Pictures aside, each record should be reproduced exactly.

=== Begin Enclosure ===

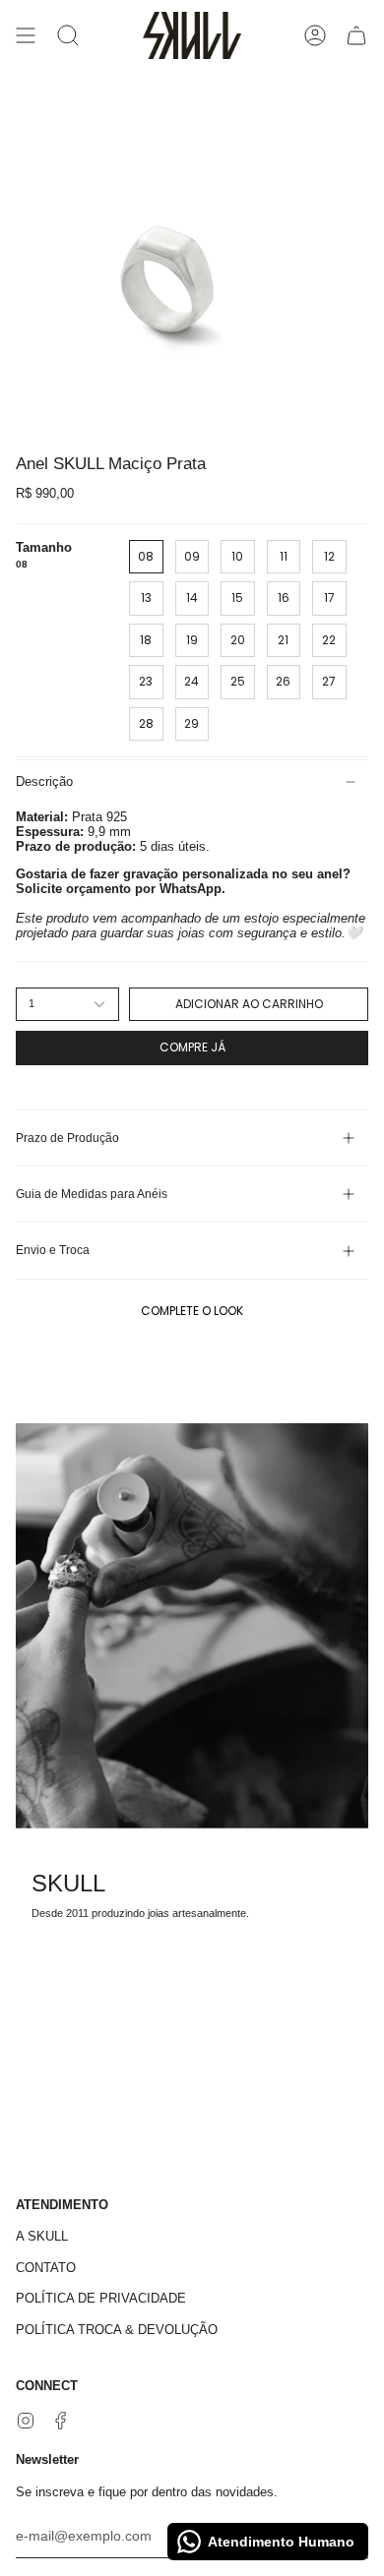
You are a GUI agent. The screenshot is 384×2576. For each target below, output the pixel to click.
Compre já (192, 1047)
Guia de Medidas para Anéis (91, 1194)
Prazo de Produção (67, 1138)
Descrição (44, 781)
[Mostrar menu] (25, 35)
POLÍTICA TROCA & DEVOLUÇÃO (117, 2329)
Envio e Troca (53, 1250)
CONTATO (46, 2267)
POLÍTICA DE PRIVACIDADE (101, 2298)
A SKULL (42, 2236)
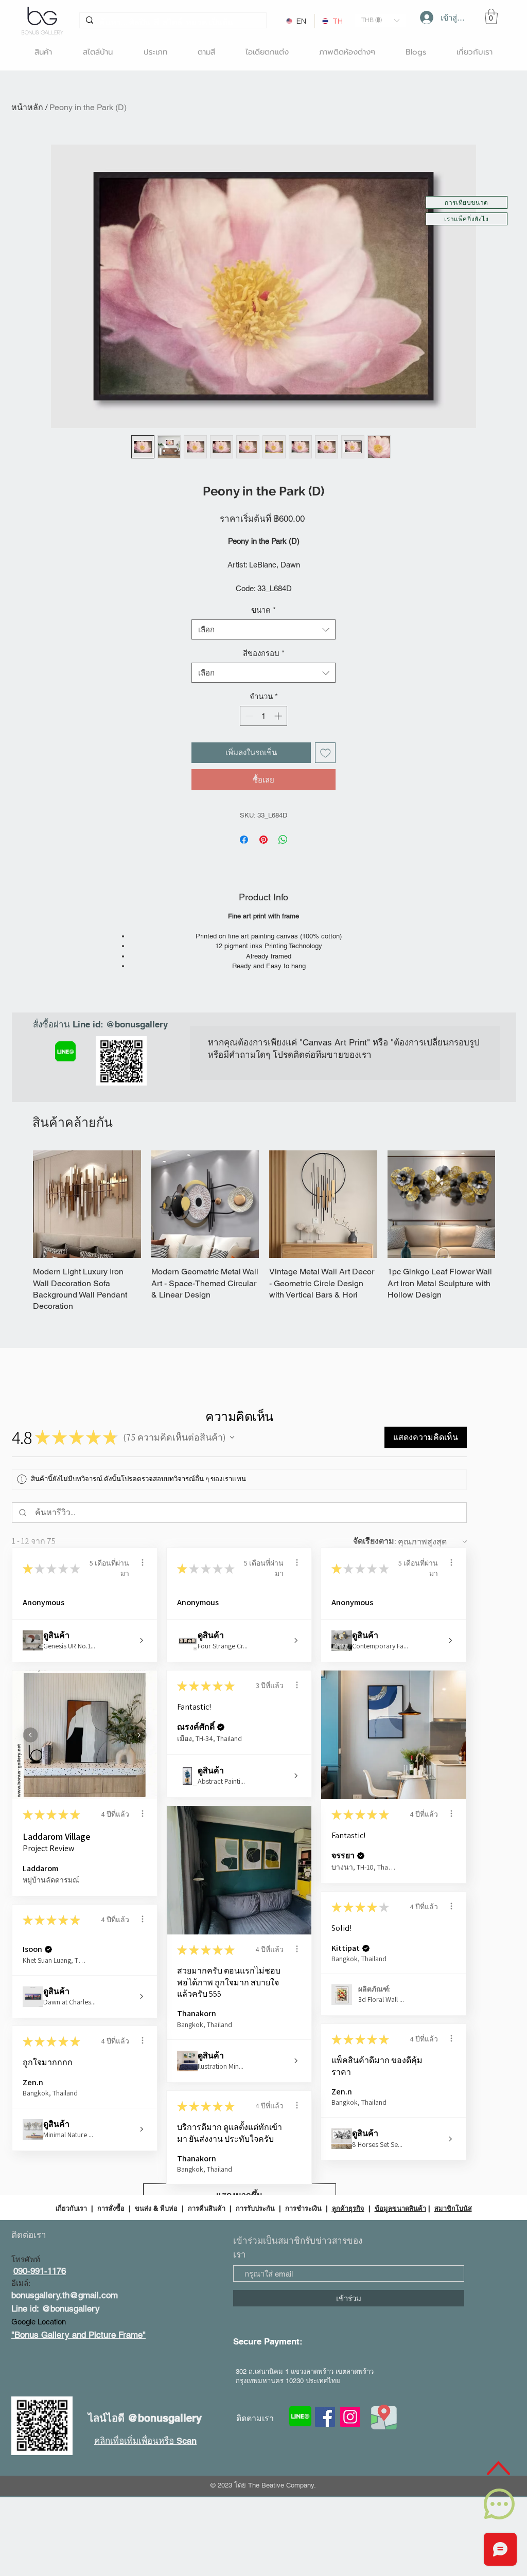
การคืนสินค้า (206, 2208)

=== End Enclosure ===

→ ANSWER BELOW
You are a GUI agent. The screenshot is 384×2576. For each target below, output the pixel to click.
Compre já (192, 1047)
Guia de Medidas para Anéis (91, 1194)
Prazo de Produção (67, 1138)
Descrição (44, 781)
[Mostrar menu] (25, 35)
POLÍTICA TROCA & DEVOLUÇÃO (117, 2329)
Envio e Troca (53, 1250)
CONTATO (46, 2267)
POLÍTICA DE PRIVACIDADE (101, 2298)
A SKULL (42, 2236)
การคืนสินค้า (206, 2208)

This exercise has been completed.